Abstract
We present a modified embedded atom method (MEAM) semi-empirical force-field model for the Ti1−xAlxN (0 ≤ x ≤ 1) alloy system. The MEAM parameters, determined via an adaptive simulated-annealing (ASA) minimization scheme, optimize the model’s predictions with respect to 0 K equilibrium volumes, elastic constants, cohesive energies, enthalpies of mixing, and point-defect formation energies, for a set of ≈40 elemental, binary, and ternary Ti-Al-N structures and configurations. Subsequently, the reliability of the model is thoroughly verified against known finite-temperature thermodynamic and kinetic properties of key binary Ti-N and Al-N phases, as well as properties of Ti1−xAlxN (0 < x < 1) alloys.

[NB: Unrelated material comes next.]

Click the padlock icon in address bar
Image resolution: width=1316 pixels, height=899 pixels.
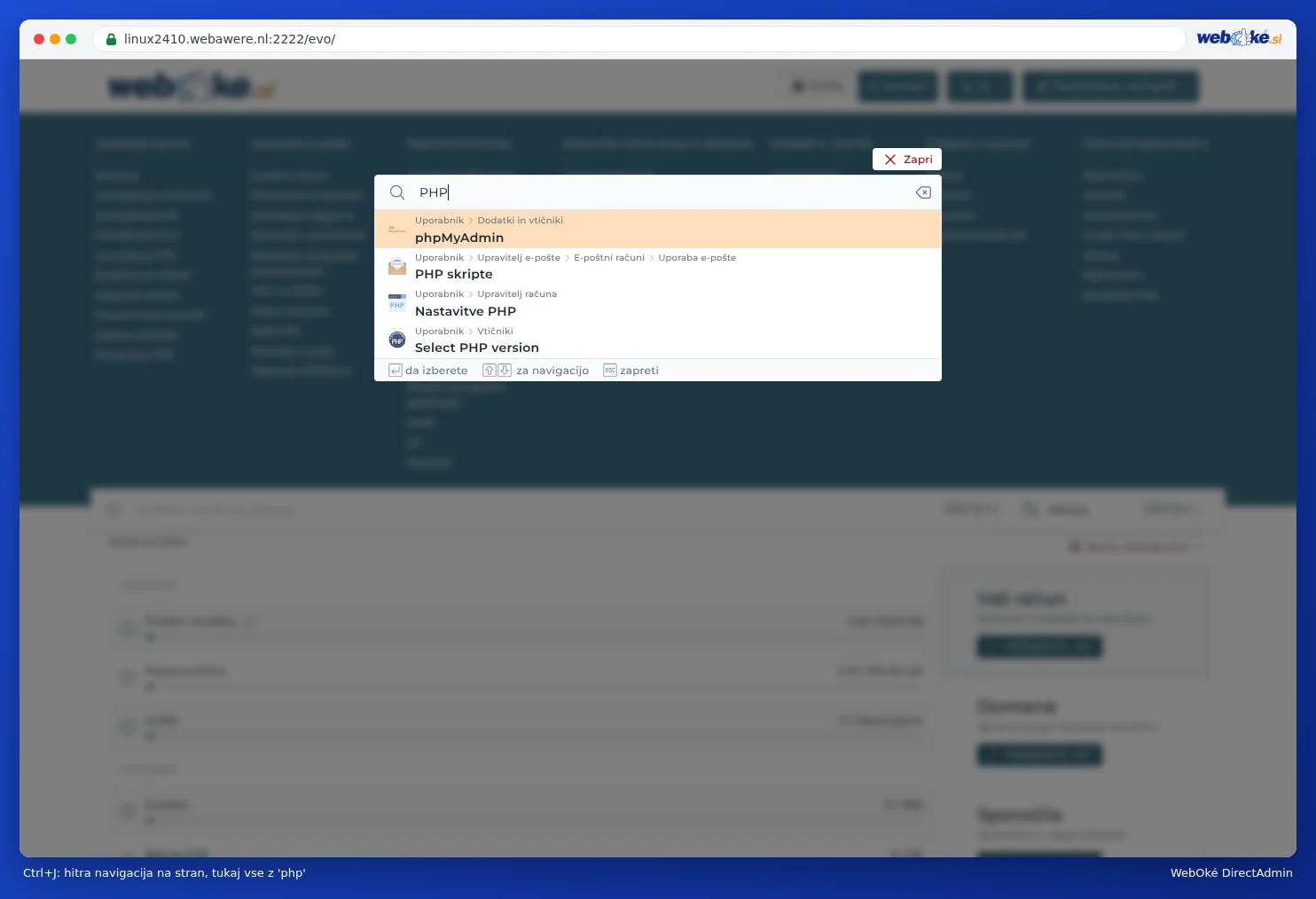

The successful outcome of the validation underscores the transferability of our model, opening the way for large-scale molecular dynamics simulations of, e.g., phase evolution, interfacial processes, and mechanical response in Ti-Al-N-based alloys, superlattices, and nanostructures.
Highlights
Ti1−x Alx N (0 ≤ x ≤ 1) alloys are widely used for wear and oxidation protection of metal cutting and forming tools, aerospace components, and automotive parts [1,2]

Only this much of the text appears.